Weil Steuererhöhungen aber immer einen negativen Tenor haben, bemüht sich der Verein „Mein Grundeinkommen“, zu betonen, dass für die Mehrheit das neue Modell wie eine Steuersenkung wirken würde. Ein einheitlicher Steuersatz von 50 Prozent höre sich erst einmal nach einem wahnsinnig hohen Wert an, sagt Michael Bohmeyer, Gründer und Projektentwickler bei "Mein Grundeinkommen“, gegenüber t-online.de. „Aber weil das Grundeinkommen wie eine Steuergutschrift wirkt, bedeutet die Reform unterm Strich für die große Mehrheit eine Steuersenkung". Besagte 83 Prozent der Haushalte sollen am Monatsende mehr in der Tasche haben.
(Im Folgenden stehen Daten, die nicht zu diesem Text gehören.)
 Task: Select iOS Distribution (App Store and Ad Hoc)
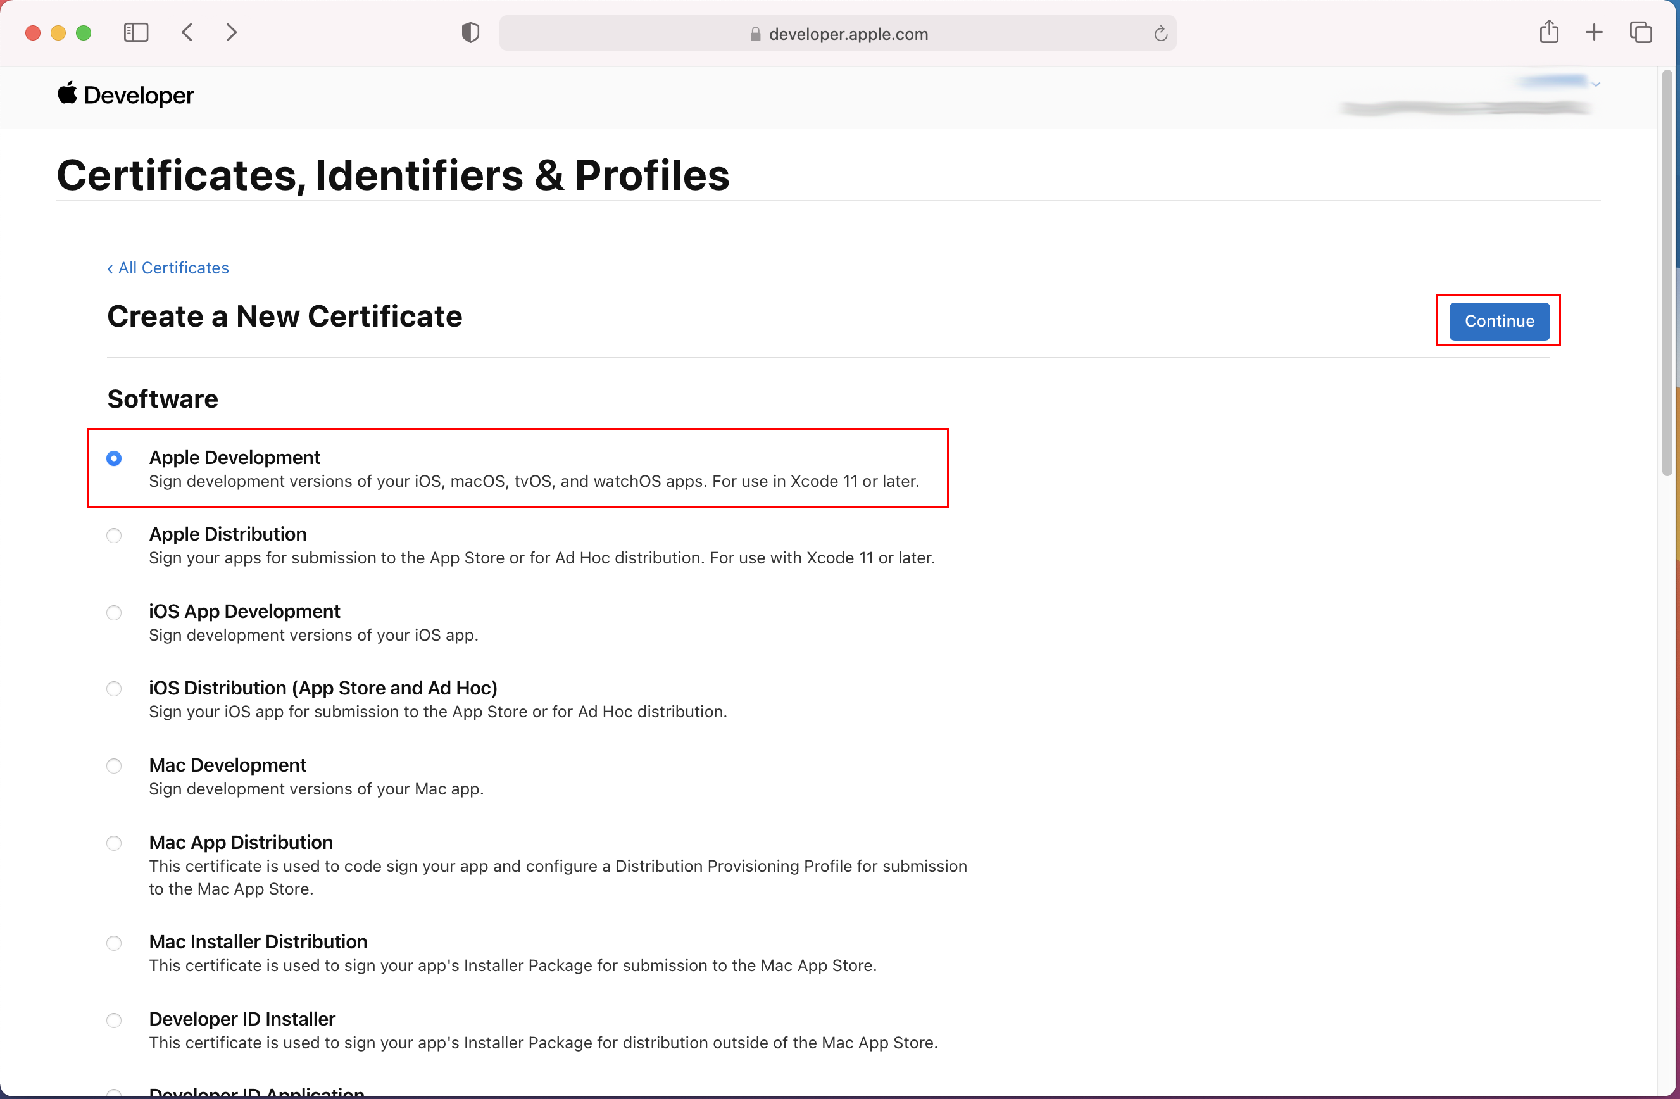click(114, 689)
Nur zehn Prozent der Bevölkerung würden schlechter gestellt - solche mit hohem Einkommen. Zugleich soll die Zahl der armutsgefährdeten Menschen von 13 Millionen auf vier Millionen sinken.

Anzeige

Der Verein wehrt sich zudem gegen das Argument, dass mit dem Grundeinkommen ein zusätzlicher Anreiz bestehe, nicht mehr zu arbeiten. Vielmehr würden gerade Geringverdiener zusätzliche Anreize für eine Arbeitsaufnahme haben, weil sie schlicht mehr behalten könnten. Wer heute Bürgergeld und damit den Regelsatz von 502 Euro beziehe, könne mit einem 520-Euro-Job sein Einkommen auf nur 686 Euro hebeln. Da nur 20 Prozent des zusätzlich verdienten Geldes anrechnungsfrei bleiben, dürfe der Betroffene lediglich 184 Euro aus seinem Job behalten.
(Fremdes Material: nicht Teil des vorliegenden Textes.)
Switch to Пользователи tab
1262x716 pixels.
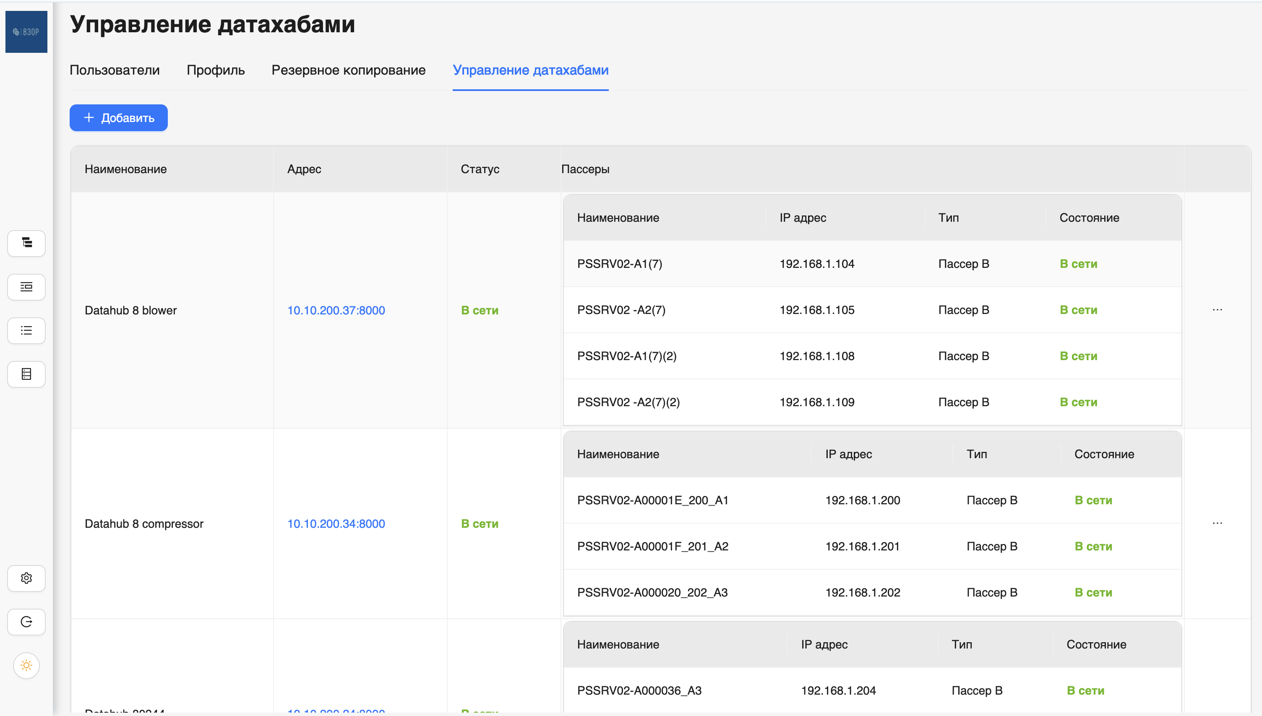[x=115, y=70]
Anders mit dem Grundeinkommen. Vom 520-Euro-Job dürfe nach dem neuen Modell ein Minijobber dann die Hälfte behalten, also 260 Euro. Das macht 1.460 Euro, wenn man von einem Grundeinkommen von 1.200 Euro ausgeht. Allerdings übernimmt das Jobcenter dann auch nicht mehr die Miete sowie andere Kosten, auf die Bürgergeld-Empfänger derzeit Anspruch haben. Die Frage bleibt, ob die Betroffenen dann nicht Miese machen würden, da das Jobcenter derzeit ja zum Beispiel auch für Neben- und Heizkosten im gewissen Umfang aufkommt. Grundsätzlich sehen Gegner des Grundeinkommens die Gefahr, dass armutsgefährdete Bevölkerungsgruppen aufgrund des Wegfalls von Sozialleistungen doch am Ende weniger haben als beim Status Quo.

Mögliche negative Effekte

In dem Papier des DIW Berlin werden mit Rückgriff auf die vorhandene Forschungsliteratur gleichwohl auch mögliche negative Effekte beschrieben: zu denen es aber bisher wenig praktische Erfahrungen gibt. „Höhere Einkommensteuersätze belasten zusätzliche Einkommen durch Mehrarbeit stärker als bisher, zugleich führt ein Grundeinkommen wie hier vorgeschlagen per Saldo zu höheren Nettoeinkommen bis in die Mittelschichten. Insoweit werden Arbeitszeitreduktionen attraktiv“, heißt es in der Studie. Es steigen Anreize, auf Karriere zu verzichten und weniger gut bezahlte Tätigkeiten zu bevorzugen, die mehr Spaß bereiten, heißt es darüber hinaus: ohne, dass dies angesprochen wird, könnte das Nachteile für die Wettbewerbsfähigkeit des Landes und das Fachkräfteangebot bedeuten.

Anzeige

Ein weiteres Problem: Da sich Einkommen aus Arbeit auch für Gutverdiener oder im Zweifel Unternehmen weniger lohnen, die Abgabenlast für diese Personen zudem steigt, könnte es viele Unternehmen auch ins Ausland ziehen. Auch ein Boom der Schattenwirtschaft wäre zu befürchten, da es zusätzliche Anreize gebe, Steuern zu vermeiden.